Rev. Dr. James Lee
Rev. Dr. James Ambrose Lee II is associate professor of Theology, chair of the Division of Theology, and director of the Honors Program at Concordia University Chicago. Rev. Lee is a graduate of Concordia University Chicago, Concordia Theological Seminary, Ft. Wayne, Yale Divinity School (STM, Liturgics), and Saint Louis University (PhD, Historical Theology). Prior to Concordia Chicago, Dr. Lee was assistant pastor at Trinity Lutheran Church, Worden, and Zion Lutheran Church, Carpenter. Rev. Lee is the author of Confessional Lutheranism and German Theological Wissenschaft (De Gruyter, 2022), and numerous articles on the nineteenth-century confessional Lutheran revival. Rev. Lee and his wife, Emily, have three children, and will welcome their fourth in August.

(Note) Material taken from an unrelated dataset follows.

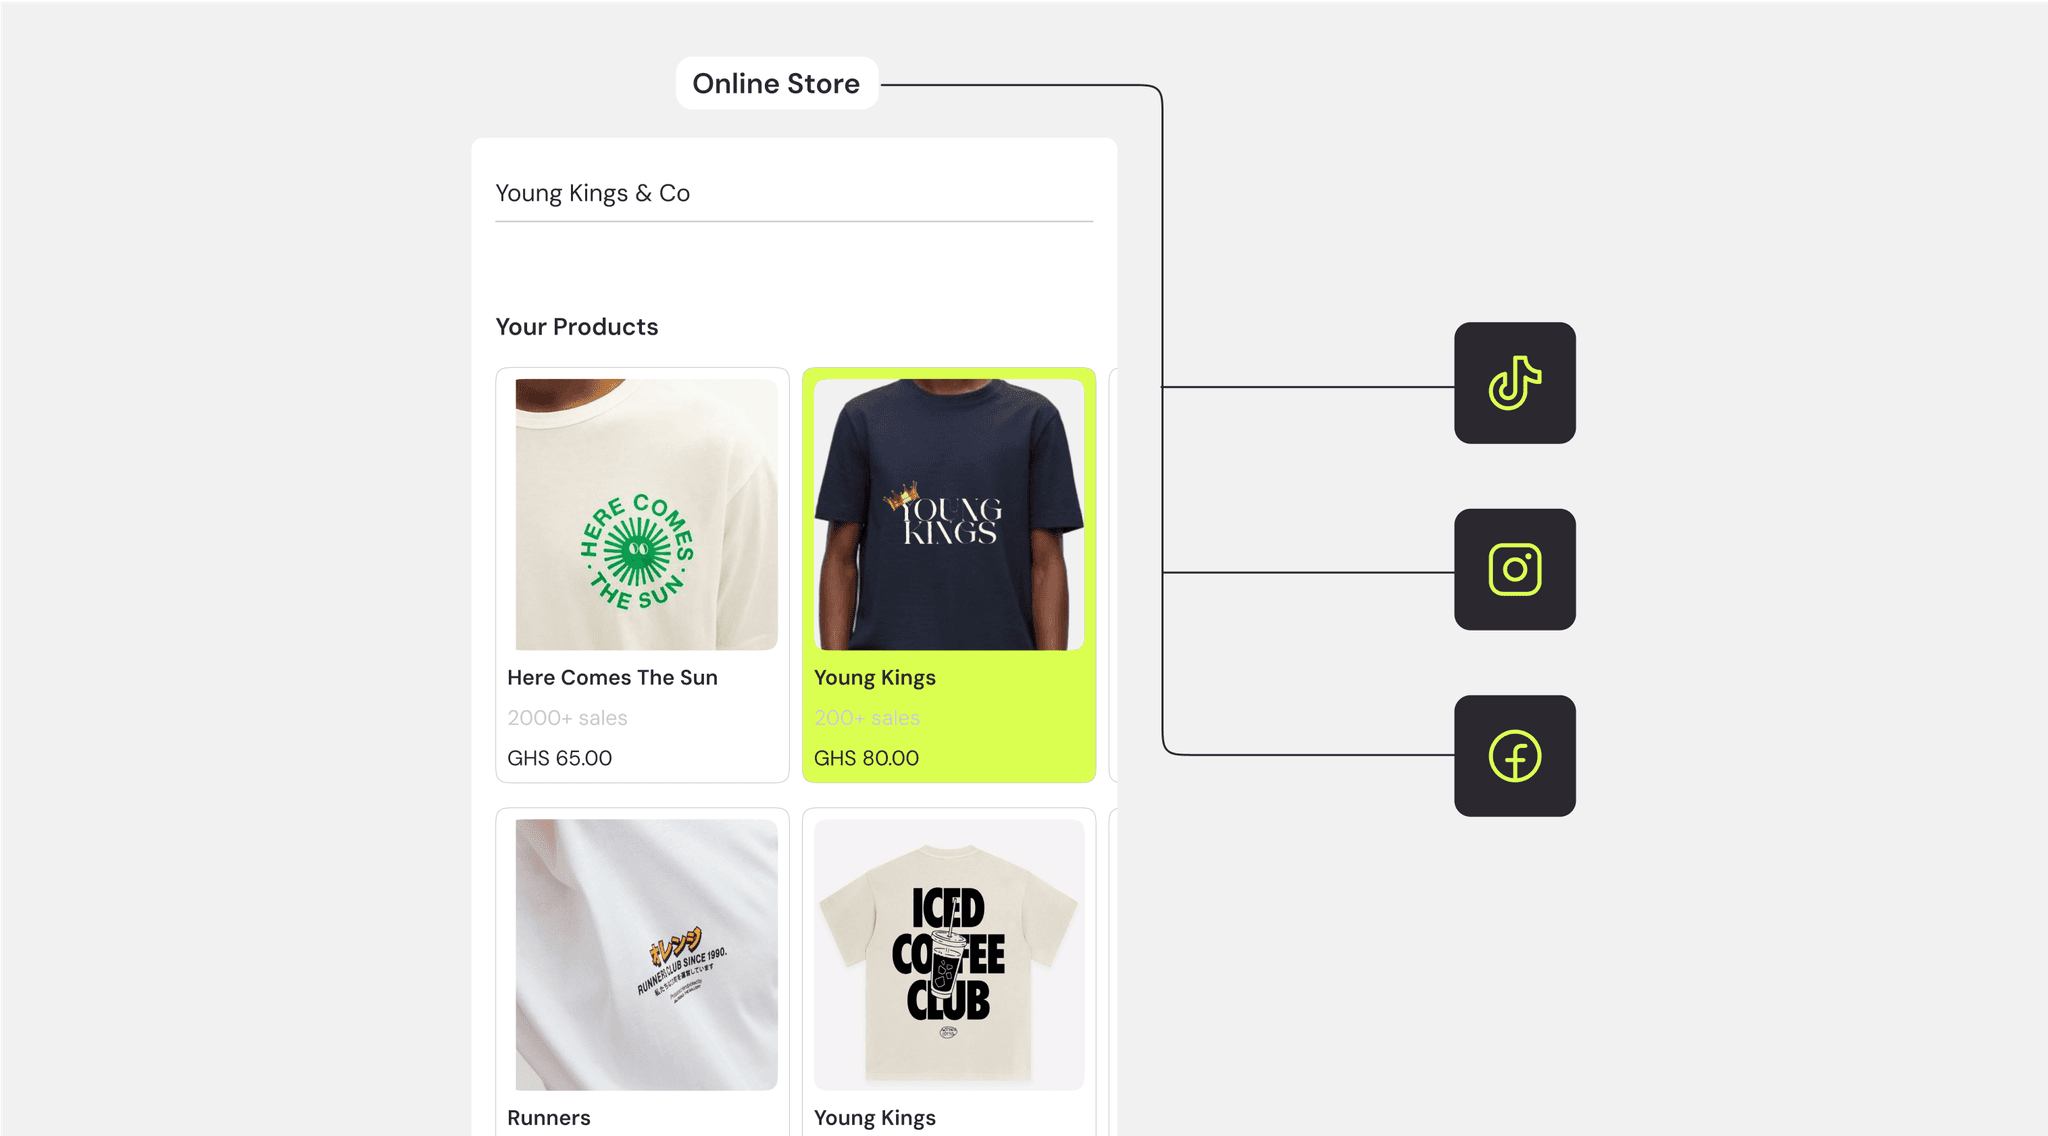Click the Facebook icon tile
This screenshot has width=2048, height=1136.
click(1514, 756)
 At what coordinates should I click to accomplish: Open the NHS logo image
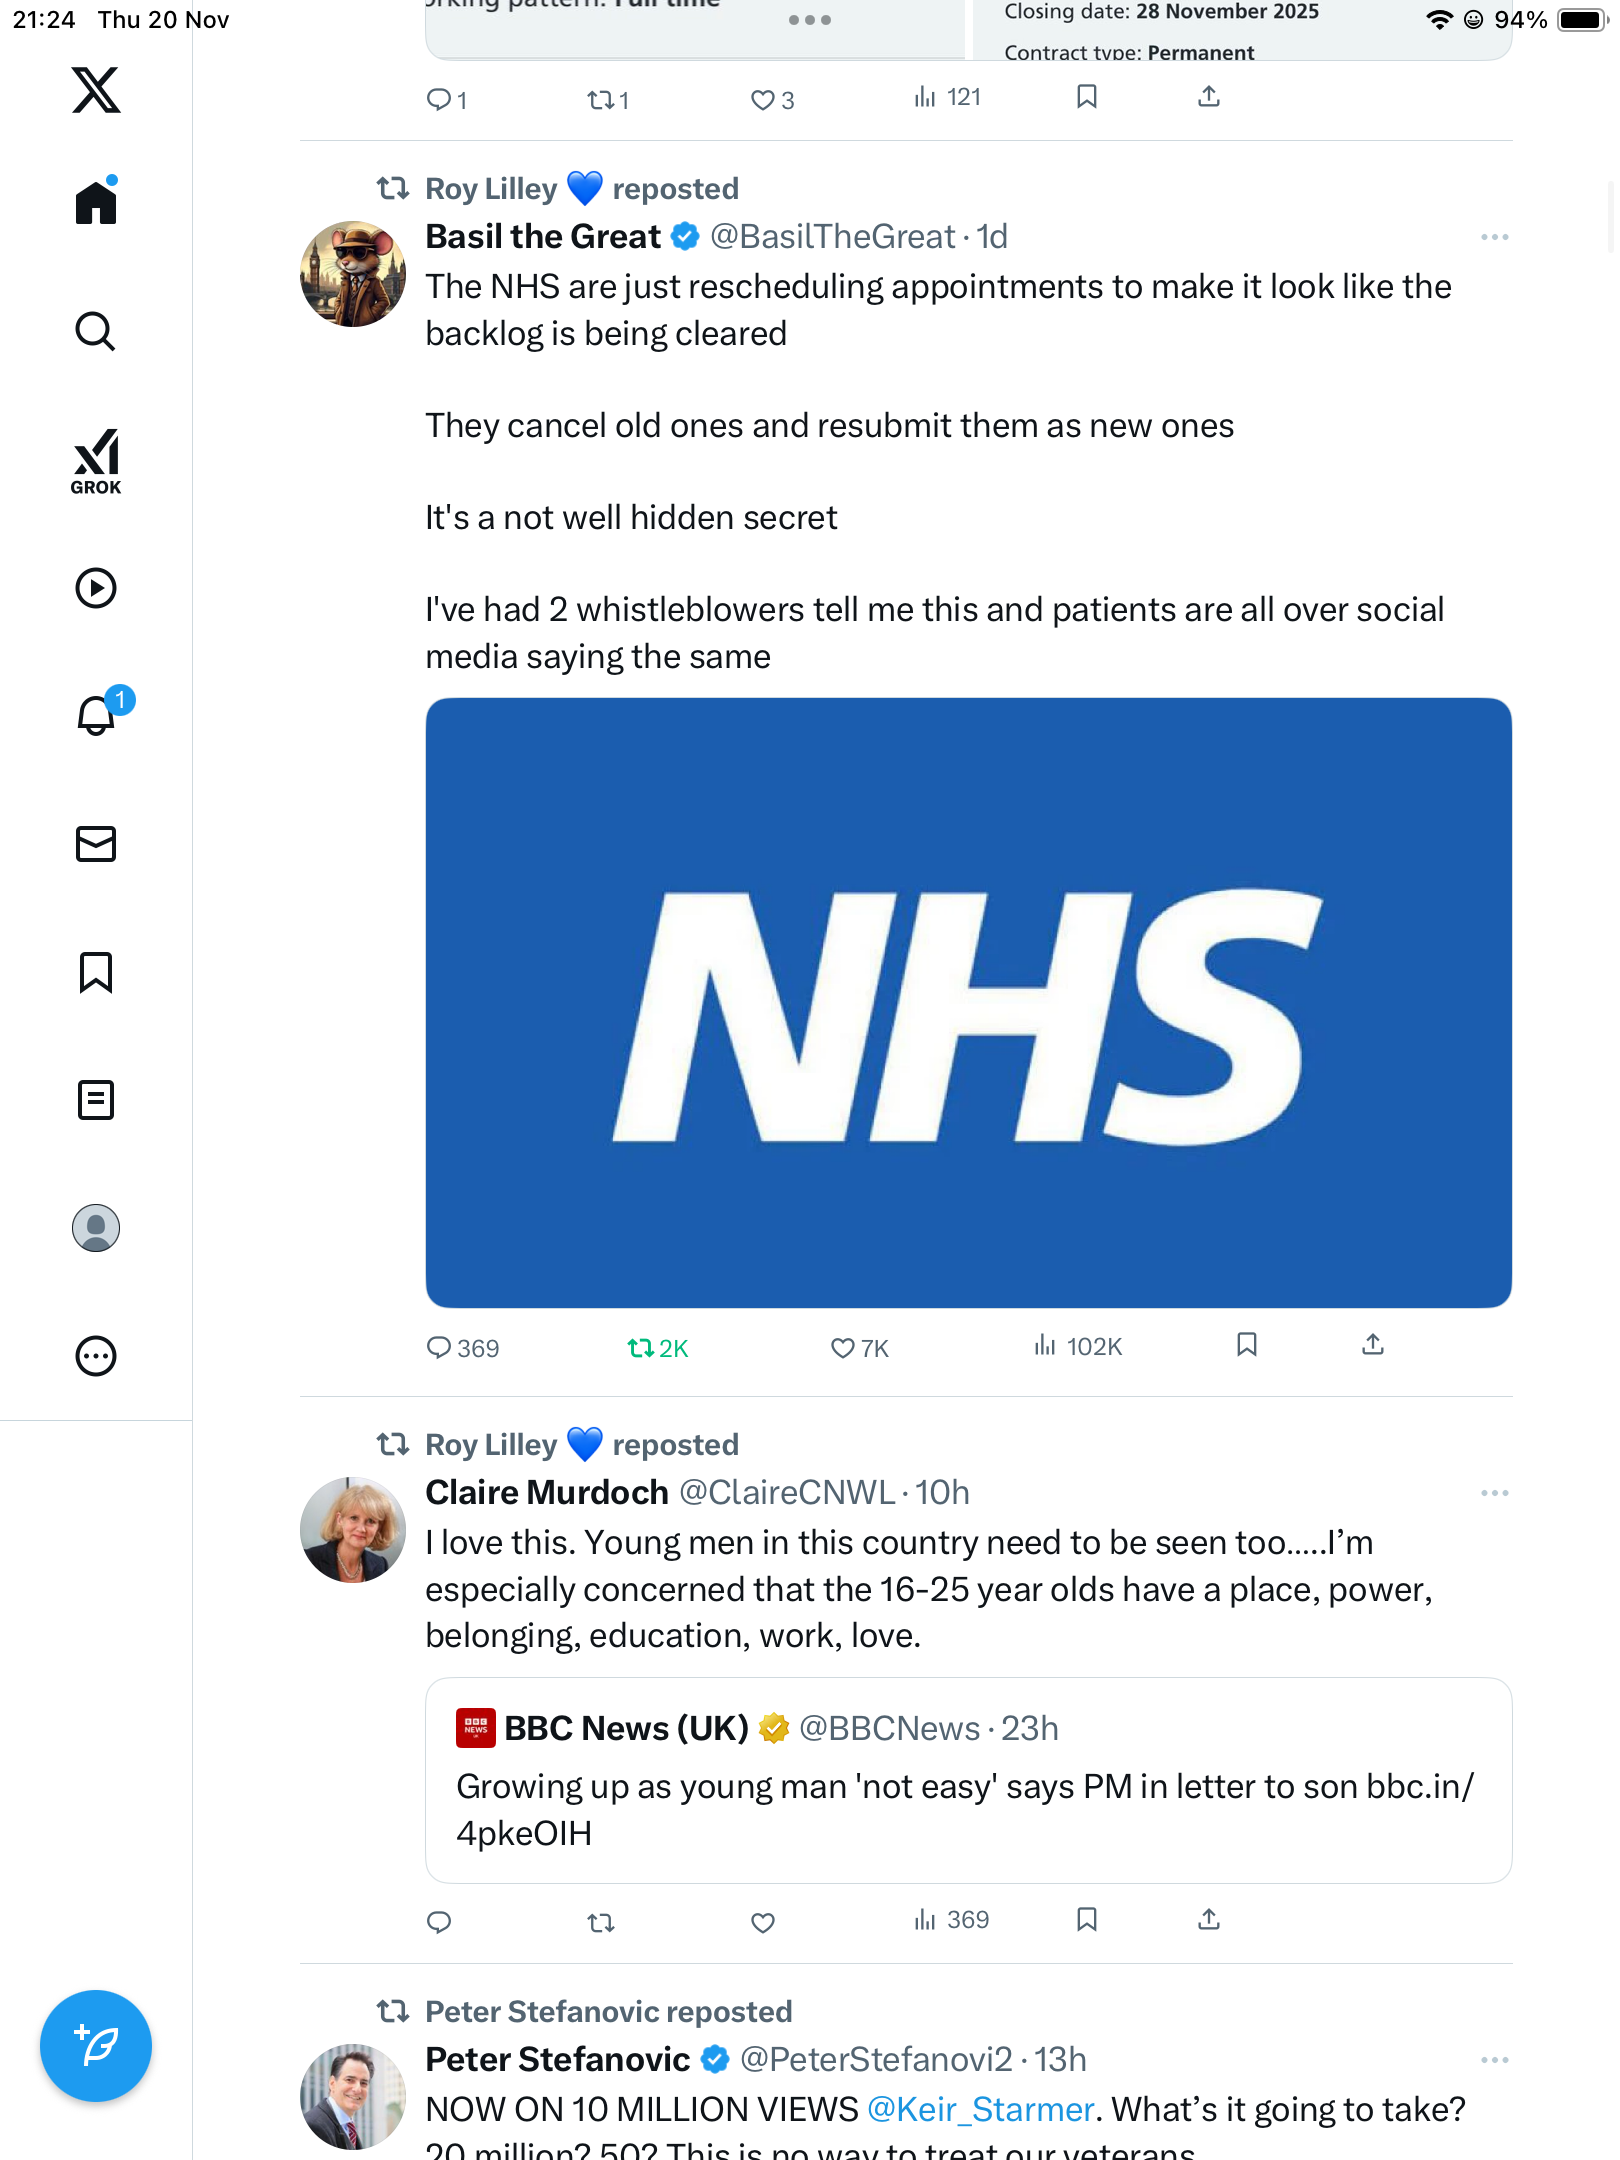(968, 1003)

The Pedagogical and Theological Value of Augustine’s Confessions for Teaching the Christian Faith within a Distinctly Lutheran Framework
This paper explores the pedagogical and theological value of Augustine’s Confessions for teaching the Christian faith within a distinctly Lutheran framework. Drawing on my classroom experience teaching “Introduction to Christianity” at Concordia University Chicago, I argue that the Confessions function not merely as a classic of Christian literature, but as a uniquely formative text for catechesis, theological reflection, and moral formation. Augustine’s probing account of sin, disordered desire, and self-deception places students squarely before the law, exposing the depth of human bondage to sin and the futility of self-justification. At the same time, his sustained confession of God’s grace provides a rich occasion for articulating the gospel as God’s unmerited action toward the sinner. Read in this way, Augustine’s narrative of restless desire, conversion, and ongoing repentance exemplifies a theology of the cross in which true knowledge of God arises not from human ascent but from divine condescension and mercy. Through autobiographical narrative, Augustine’s Confessions demonstrate that doctrinal claims about grace, justification, and faith are inseparable from the lived reality of trust in God’s promises. In the classroom, this integration enables students to see how Lutheran teaching on justification by grace alone through faith alone is not an abstract dogma, but a confessed and prayed reality that shapes the Christian life as one of daily repentance, dependence upon God, and rightly ordered love.